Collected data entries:
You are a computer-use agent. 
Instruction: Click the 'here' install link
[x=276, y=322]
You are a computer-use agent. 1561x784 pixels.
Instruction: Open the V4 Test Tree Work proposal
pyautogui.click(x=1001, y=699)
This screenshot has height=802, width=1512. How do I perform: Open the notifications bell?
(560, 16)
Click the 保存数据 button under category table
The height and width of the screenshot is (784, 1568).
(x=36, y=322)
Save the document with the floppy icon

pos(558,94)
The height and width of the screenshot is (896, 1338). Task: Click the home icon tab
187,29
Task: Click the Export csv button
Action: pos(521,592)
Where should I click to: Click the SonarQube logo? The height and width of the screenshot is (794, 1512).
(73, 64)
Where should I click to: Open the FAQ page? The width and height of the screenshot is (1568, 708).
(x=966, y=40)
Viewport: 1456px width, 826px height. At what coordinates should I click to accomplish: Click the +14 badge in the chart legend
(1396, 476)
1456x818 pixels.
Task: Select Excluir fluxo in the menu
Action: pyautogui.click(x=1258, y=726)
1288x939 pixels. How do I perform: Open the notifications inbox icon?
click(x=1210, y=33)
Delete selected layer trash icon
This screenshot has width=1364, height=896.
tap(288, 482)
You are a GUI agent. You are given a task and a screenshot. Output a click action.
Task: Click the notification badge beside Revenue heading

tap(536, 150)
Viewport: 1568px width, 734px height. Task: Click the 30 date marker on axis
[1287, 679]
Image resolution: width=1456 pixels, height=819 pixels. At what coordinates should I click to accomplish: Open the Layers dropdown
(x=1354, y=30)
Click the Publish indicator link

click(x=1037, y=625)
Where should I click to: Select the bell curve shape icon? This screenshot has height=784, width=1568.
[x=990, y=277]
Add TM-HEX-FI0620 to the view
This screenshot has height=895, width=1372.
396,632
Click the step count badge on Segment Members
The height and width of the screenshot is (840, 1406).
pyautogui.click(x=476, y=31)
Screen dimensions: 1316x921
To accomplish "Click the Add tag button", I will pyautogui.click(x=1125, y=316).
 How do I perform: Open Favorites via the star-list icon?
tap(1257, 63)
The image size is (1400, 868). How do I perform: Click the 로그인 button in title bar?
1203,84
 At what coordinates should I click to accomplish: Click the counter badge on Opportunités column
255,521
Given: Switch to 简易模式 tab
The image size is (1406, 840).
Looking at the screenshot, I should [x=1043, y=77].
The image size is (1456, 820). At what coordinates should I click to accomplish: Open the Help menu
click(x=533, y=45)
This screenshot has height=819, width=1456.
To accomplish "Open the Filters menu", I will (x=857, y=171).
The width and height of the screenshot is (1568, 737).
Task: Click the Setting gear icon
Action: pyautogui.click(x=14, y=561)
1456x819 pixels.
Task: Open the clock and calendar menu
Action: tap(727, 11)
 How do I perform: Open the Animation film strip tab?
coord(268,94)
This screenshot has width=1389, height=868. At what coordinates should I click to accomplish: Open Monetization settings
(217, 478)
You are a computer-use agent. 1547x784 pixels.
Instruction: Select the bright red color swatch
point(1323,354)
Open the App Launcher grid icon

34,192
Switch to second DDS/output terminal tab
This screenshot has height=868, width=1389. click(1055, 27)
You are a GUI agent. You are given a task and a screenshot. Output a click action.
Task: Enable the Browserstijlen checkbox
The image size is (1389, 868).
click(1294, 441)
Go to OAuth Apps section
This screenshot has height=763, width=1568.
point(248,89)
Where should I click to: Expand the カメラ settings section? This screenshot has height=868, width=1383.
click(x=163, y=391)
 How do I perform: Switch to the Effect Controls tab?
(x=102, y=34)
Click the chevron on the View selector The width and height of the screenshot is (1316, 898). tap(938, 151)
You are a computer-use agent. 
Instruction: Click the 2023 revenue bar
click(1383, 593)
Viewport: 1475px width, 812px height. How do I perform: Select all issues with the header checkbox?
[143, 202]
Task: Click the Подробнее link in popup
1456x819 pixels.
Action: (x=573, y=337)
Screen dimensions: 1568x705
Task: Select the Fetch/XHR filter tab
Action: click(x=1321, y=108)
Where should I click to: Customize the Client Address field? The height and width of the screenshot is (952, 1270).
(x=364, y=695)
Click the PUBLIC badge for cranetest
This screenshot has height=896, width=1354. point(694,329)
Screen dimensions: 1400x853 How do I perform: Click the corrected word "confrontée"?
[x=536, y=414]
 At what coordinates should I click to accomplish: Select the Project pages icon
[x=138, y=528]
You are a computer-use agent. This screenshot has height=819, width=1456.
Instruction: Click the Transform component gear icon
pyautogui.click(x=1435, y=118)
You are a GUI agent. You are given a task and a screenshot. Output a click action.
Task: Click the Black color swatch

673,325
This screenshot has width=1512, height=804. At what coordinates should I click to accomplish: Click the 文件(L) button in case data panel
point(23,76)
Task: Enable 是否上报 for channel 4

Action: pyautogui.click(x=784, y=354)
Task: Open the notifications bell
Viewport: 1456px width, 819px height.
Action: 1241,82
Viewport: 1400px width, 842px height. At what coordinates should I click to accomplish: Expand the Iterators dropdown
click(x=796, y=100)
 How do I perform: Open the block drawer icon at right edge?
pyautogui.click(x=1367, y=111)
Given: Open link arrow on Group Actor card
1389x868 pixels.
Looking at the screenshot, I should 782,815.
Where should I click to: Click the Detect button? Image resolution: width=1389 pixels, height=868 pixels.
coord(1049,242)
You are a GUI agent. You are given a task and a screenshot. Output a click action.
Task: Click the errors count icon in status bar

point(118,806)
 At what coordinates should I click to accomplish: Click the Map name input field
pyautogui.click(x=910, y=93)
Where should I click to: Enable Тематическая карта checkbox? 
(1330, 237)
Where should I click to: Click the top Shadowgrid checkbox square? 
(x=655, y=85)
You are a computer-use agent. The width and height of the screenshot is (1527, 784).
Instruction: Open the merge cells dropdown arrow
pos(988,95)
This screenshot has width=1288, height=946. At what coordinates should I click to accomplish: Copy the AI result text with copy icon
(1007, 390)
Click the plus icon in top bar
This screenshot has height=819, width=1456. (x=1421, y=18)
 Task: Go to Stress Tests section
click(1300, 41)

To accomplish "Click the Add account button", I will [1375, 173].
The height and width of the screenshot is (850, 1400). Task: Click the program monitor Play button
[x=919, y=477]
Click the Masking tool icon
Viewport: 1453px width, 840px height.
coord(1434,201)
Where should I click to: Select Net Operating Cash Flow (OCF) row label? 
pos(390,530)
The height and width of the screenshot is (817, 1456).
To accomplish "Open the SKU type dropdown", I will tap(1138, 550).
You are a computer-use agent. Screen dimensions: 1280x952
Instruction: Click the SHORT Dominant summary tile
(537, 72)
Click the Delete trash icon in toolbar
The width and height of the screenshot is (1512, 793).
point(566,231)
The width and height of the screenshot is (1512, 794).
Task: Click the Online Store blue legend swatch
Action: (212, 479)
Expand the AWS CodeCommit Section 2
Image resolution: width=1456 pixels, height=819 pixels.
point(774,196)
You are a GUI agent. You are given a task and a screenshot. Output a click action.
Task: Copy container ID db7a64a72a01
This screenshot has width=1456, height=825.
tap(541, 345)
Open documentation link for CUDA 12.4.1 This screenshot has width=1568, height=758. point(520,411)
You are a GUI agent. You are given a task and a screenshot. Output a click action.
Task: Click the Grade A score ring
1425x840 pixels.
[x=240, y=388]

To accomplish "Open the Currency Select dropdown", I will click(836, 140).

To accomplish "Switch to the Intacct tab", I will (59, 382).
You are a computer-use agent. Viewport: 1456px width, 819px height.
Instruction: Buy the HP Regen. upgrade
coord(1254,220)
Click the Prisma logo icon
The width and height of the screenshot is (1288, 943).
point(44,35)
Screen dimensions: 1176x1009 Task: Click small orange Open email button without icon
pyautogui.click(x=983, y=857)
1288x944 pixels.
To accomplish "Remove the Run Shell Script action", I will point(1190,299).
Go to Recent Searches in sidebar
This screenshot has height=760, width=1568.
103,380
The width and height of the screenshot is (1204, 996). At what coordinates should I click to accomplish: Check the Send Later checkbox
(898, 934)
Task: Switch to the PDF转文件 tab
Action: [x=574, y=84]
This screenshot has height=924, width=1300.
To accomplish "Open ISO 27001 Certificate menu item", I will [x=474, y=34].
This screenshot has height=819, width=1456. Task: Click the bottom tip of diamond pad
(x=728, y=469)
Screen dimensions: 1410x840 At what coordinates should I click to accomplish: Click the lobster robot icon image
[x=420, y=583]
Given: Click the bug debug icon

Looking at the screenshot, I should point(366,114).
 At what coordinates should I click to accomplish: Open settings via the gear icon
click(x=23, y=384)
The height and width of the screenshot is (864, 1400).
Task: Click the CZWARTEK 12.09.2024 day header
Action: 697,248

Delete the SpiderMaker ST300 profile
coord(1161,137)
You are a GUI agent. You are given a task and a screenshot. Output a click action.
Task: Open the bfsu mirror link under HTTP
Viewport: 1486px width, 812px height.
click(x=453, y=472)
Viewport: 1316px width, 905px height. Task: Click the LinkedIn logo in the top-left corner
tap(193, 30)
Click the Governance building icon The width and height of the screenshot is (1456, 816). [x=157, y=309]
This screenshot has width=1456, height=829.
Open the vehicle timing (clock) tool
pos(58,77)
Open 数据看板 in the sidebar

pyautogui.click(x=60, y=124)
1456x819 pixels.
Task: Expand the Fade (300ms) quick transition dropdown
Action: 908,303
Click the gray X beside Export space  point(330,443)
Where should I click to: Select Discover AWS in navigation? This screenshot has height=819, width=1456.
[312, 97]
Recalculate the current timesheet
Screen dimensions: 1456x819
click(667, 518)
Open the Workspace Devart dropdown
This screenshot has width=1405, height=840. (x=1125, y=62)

## YOUR OBJECTIVE
The required answer is the run of lines above, starting at the line with "Open the App Launcher grid icon" and ending at the line with "Task: Enable the Browserstijlen checkbox", reproduced exactly with both ends.

## TASK ANSWER
Open the App Launcher grid icon

34,192
Switch to second DDS/output terminal tab
This screenshot has height=868, width=1389. click(1055, 27)
You are a GUI agent. You are given a task and a screenshot. Output a click action.
Task: Enable the Browserstijlen checkbox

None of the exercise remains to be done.